'The book is a bravura performance, exhibiting the virtuosity that
has lit up all Sinclair's work.' - C.P. Snow, "Financial Times"
'This is a rich and satisfying hybrid work - part fiction and part
biography. Its hold on the reader stems, at least in part, from its
use of one of the most successful of literary formulae: the quest.
It was this structure which gave A.J.A. Symons's "The Quest for
Corvo" such hypnotic appeal.... Mr Sinclair's insights, credited to
Pons, are those of a distinguished novelist. He intuitively
perceives the relationship between Poe's life and work, anatomising
it in witty and sometimes brilliant prose.' - Paul Ableman,
"Spectator"
'Clever, macabre, spellbinding, "The Facts in the Case of E. A.
Poe" is Andrew Sinclair's brilliant combination of biography and
fiction, taken to the limits of the united genre.... T]he result is
a strangely disturbing and powerfully revealing piece of
literature, one Poe himself - if sober - might have genuinely
approved.' - "Houston Post"
' E]xtremely clever and enjoyable, and one that Poe might himself
have appreciated. Mr. Sinclair's dovetailing of Poe's life and
Pons's reflections is so smoothly done, and his narrative touch so
delicate, that those who know nothing of Poe's sad story are likely
to be held as firmly as those familiar with it.... The ghost of Poe
can have inspired few more entertaining or ingenious books.' -
Julian Symons, "New York Times"
'Sinclair is one of our most intelligent novelists, and "The Facts
in the Case of E. A. Poe" is a book full of wit, thought and
perception - an ingeniousness of composition which the author of
"The Raven" might have himself approved.' - "The Scotsman"

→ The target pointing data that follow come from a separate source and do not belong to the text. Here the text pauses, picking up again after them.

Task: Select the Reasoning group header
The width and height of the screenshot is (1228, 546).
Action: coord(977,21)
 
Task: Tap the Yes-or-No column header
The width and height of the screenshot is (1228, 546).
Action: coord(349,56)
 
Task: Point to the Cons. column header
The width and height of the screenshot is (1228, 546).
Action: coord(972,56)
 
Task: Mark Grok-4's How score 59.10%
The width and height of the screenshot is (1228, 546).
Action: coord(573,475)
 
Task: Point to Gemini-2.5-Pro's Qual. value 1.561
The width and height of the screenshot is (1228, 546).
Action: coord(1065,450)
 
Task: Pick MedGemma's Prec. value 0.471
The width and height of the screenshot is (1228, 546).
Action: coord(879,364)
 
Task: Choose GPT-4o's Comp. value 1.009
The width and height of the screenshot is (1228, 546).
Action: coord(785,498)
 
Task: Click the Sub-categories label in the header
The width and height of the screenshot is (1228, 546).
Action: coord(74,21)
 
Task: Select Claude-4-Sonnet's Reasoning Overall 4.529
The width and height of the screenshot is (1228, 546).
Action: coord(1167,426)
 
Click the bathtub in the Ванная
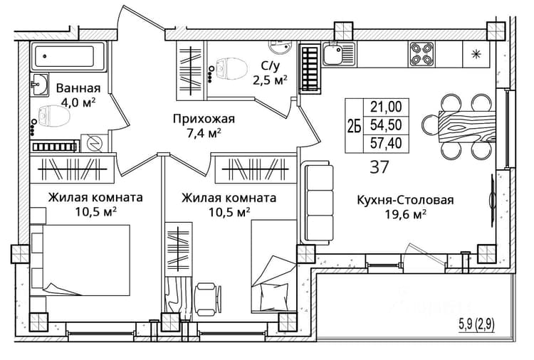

'The book (bionovel? autofictography? madnessscript?) turns out to
be a thoroughly absorbing read. The use of an eccentric fictional
biographer like Pons gives the "real" biographer, Sinclair, the
freedom to indulge in amusingly wild flights of speculative fancy
which he would no doubt have suppressed in a more conventional
work.' - "The Listener"
Ernest Albert Pons is a Holocaust survivor with an unusual coping
mechanism: he lives in the delusion that he is, in fact, Edgar
Allan Poe. His psychiatrist Dupin (chosen because he shares a name
with Poe's fictional detective) has a radical idea for treatment:
Pons must see for himself that he is not Poe by retracing the
poet's steps and writing an analysis of his life. As Pons pursues
Poe from his childhood and university years in Virginia to his
adult life in New York, Philadelphia, and Baltimore, we gradually
learn the secrets of both men's pasts. But when Pons begins to
suspect Dupin may be engineering an elaborate scheme to kill him,
is it just another part of his delusion, or is Dupin plotting a
macabre twist worthy of Poe?
A wholly unique book that manages to blend seamlessly a
page-turning mystery with an important work of Poe criticism and
biography, "The Facts in the Case of E. A. Poe" (1979) was widely
acclaimed on its initial publication and returns to print in this
new edition, which includes a new introduction by Andrew Sinclair.